Die Unternehmens- und Konzernbetreuung auf nationaler (GBR/KBR) und internationaler (EBR/SE-BR) Ebene durch die IGBCE hat ebenfalls an Bedeutung gewonnen. Hierbei spielt die stärkere Vernetzung der hauptamtlichen Betreuer*innen eine wichtige Rolle. Jährlich stattfindende Tagungen bilden einen Austauschrahmen und schaffen einen einheitlichen Informationsstand. Zukünftig wird es hier eine weitere Professionalisierung der Angebote geben, damit die Betreuung durch die IGBCE effizienter und verzahnter erfolgen kann.
Zusammen mit Expert*innen aus dem Kreis der DGB-Gewerkschaften und der Hans-Böckler-Stiftung hat die IGBCE einen umfassenden Reformentwurf für das Betriebsverfassungsgesetz erarbeitet und in die politische Diskussion eingebracht. 2023 hat eine BGH-Entscheidung den Umgang mit dem Thema Betriebsratsvergütung für zahlreiche Betriebsratsmitglieder erheblich erschwert. Die IGBCE hat mit dem DGB das darauffolgende Gesetzgebungsverfahren eng begleitet und im Nachgang auch die aus der BGH-Rechtsprechung folgenden Urteile in Fachzeitschriften kommentiert, um die leichten Verbesserungen für Betriebsratsmitglieder in den Betrieben zu nutzen und weitere Verschlechterungen für die Vergütungsperspektive von Betriebsratsmitgliedern zu verhindern. Muster für bessere Regelungen in den Betrieben sind entwickelt worden, um zu einer rechtssicheren Regelung zu gelangen.

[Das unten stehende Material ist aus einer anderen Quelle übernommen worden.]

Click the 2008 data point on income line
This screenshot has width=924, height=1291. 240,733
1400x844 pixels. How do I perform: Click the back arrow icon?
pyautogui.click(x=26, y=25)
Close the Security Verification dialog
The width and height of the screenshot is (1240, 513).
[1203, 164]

Stärkung von Schutz und Respekt im Betrieb
Ein wichtiger Meilenstein war das Inkrafttreten des Betriebsrätemodernisierungsgesetzes im Juni 2021. Es erleichtert die Gründung von Betriebsräten und stärkt den Schutz der hieran beteiligten Arbeitnehmerinnen und Arbeitnehmer. Die IGBCE hat sich gemeinsam mit dem DGB intensiv in die Beratungen eingebracht. Zentral ist der bessere Kündigungsschutz für Beschäftigte, die sich für eine Betriebsratsgründung einsetzen. Die Neuregelung schützt vor Willkür und Einschüchterung. Für die IGBCE ist das ein wichtiger Schritt, um Schutz und Respekt im Betrieb zu stärken und denjenigen zu helfen, die ihre demokratischen Rechte einfordern. Es stärkt zudem die wichtige Rolle, die Betriebsräte täglich bei der Gestaltung guter Arbeitsbedingungen spielen.